Before the 2016 presidential election, adult film star Stormy Daniels wanted to go public with a story of her affair with Donald Trump that took place 10 years prior.
But Daniels kept quiet, thanks to a $130,000 hush-money payment from Michael Cohen, Trump's former personal lawyer. Cohen later pled guilty to federal charges stemming from that payment and other crimes, but federal prosecutors never brought a case against Trump.
Enter Manhattan District Attorney Alvin Bragg.
"We have an ongoing active investigation concerning the former president," Bragg told NY1 in a January interview.
Bragg is now pursuing Trump, who repaid Cohen for the payment. That payment was then misclassified by the Trump Organization as a legal expense.
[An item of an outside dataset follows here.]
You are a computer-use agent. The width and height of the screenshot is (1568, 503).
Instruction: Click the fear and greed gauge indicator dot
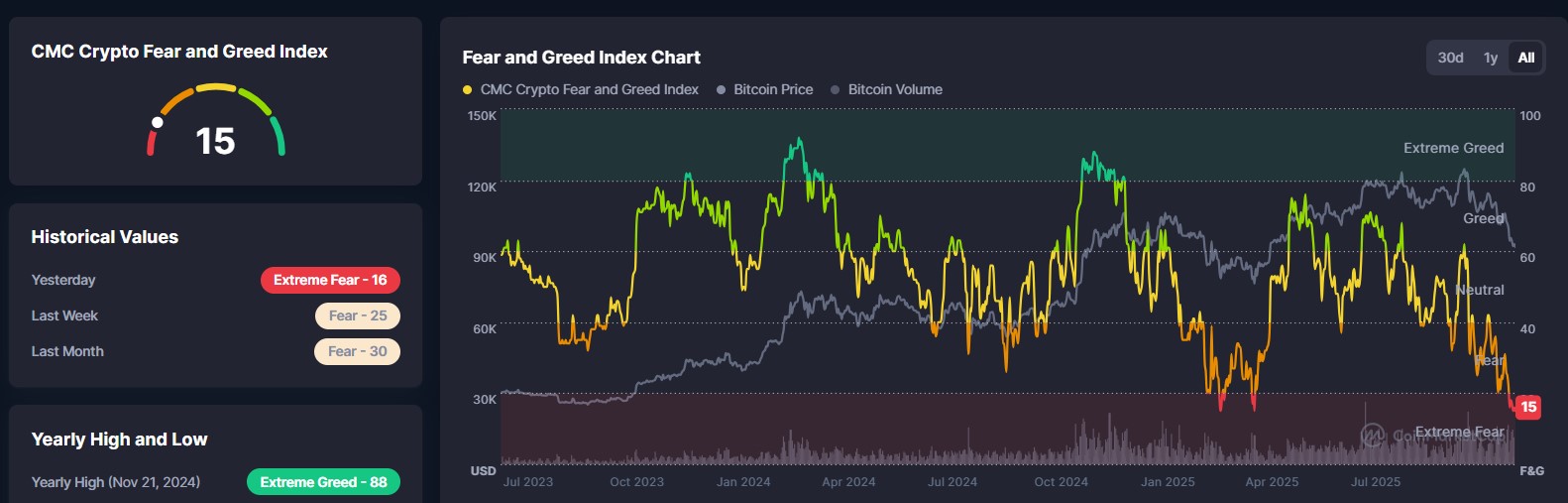[x=157, y=123]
That could result in a misdemeanor charge of falsification of records. It would only result in a felony charge if tied to a second crime — that alleged crime could be a campaign finance violation, since the hush-money benefitted Trump's presidential bid and could therefore be construed as a campaign donation.
Cohen has testified against Trump before a grand jury.
"This case is not going to be predicated on any one individual, but rather it's going to be predicated on the documents, the evidence, the text messages, the emails," Cohen told CNN in a recent interview. "They have a tremendous amount of information."
Trump has denied an affair with Daniels, and initially denied knowledge of the hush-money payment. His current attorney, Joe Tacopina, now says Trump was a victim of extortion and, like Trump himself, he has attacked Bragg.
"He's a very Democratic prosecutor who's been supported by the far-left, going after perhaps the most far-right guy you have out there," Tacopina said in a recent CNN interview. "And I think he's thinking, 'If I prosecute him, I take him out of candidacy.'"
If charged with a felony, Trump could face a sentence of up to four years, though legal experts say even if convicted, he could get off with no prison time at all.